→ WHAT THIS TASK INVOLVES: Rewrite the material below as a JSON list of strings, with each line as its own string and blank lines left out.

→ ENTRIES SUPPLIED:

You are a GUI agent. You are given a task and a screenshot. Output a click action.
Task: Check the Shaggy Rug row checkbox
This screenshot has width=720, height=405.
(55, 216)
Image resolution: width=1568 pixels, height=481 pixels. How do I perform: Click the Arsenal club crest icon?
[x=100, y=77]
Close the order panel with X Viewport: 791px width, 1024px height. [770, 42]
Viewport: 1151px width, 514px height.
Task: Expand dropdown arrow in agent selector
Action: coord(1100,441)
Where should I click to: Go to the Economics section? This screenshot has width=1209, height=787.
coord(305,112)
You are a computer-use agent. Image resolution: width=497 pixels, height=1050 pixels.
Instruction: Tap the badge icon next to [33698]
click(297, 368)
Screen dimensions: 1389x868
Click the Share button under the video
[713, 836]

→ ANSWER TO THIS TASK:
[
  "You are a GUI agent. You are given a task and a screenshot. Output a click action.",
  "Task: Check the Shaggy Rug row checkbox",
  "This screenshot has width=720, height=405.",
  "(55, 216)",
  "Image resolution: width=1568 pixels, height=481 pixels. How do I perform: Click the Arsenal club crest icon?",
  "[x=100, y=77]",
  "Close the order panel with X Viewport: 791px width, 1024px height. [770, 42]",
  "Viewport: 1151px width, 514px height.",
  "Task: Expand dropdown arrow in agent selector",
  "Action: coord(1100,441)",
  "Where should I click to: Go to the Economics section? This screenshot has width=1209, height=787.",
  "coord(305,112)",
  "You are a computer-use agent. Image resolution: width=497 pixels, height=1050 pixels.",
  "Instruction: Tap the badge icon next to [33698]",
  "click(297, 368)",
  "Screen dimensions: 1389x868",
  "Click the Share button under the video",
  "[713, 836]"
]